Design English National Treatment Outcome Monitoring Database for publicly funded specialist community pharmacological and psychosocial interventions.
Participants New adult admissions to treatment across England (1 January–31 December 2008), with in-treatment clinic progress review conducted after an average of 122.8 days for 18 163 individuals.
Measurements Self-reported days using heroin, crack, cocaine powder and alcohol during the 4 weeks before admission and clinical review, recorded using the Treatment Outcomes Profile and analysed using a multi-level, mixed-linear model, with both observed and true scores to estimate the effect of regression to the mean (RTM). Differences in performance among the JT RCI and the alternative methods were assessed by the proportion assigned to a reliably ‘improved’, ‘unchanged’ or ‘reliably deteriorated’ category; level of agreement; difference in effect size for observed and true scores; and receiver operating characteristic parameters.
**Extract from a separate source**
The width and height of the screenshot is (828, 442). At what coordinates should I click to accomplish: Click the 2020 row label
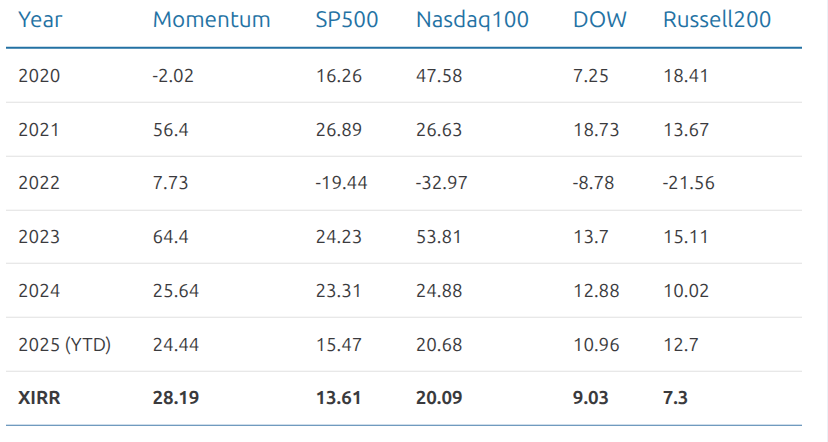[39, 75]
Findings When compared to the alternative methods, the JT RCI was more conservative in assigning individuals to the improved category, and it showed no evidence of inferiority on any measure. For each method, all individuals categorized as reliably deteriorated and the majority of those categorized reliably improved had outcome scores which fell beyond that expected by RTM. Substituting true scores for observed scores moderated the size of the change effect associated with reduced use of the four substances, but this remained statistically significant.
Conclusions The Jacobson & Truax Reliable Change Index appears to be the optimal measure of change for evaluations of treatment for substance use disorder, in that it is the most conservative for assessing improvement and at least as accurate on all other criteria. Any evaluation of change needs to take account of regression to the mean.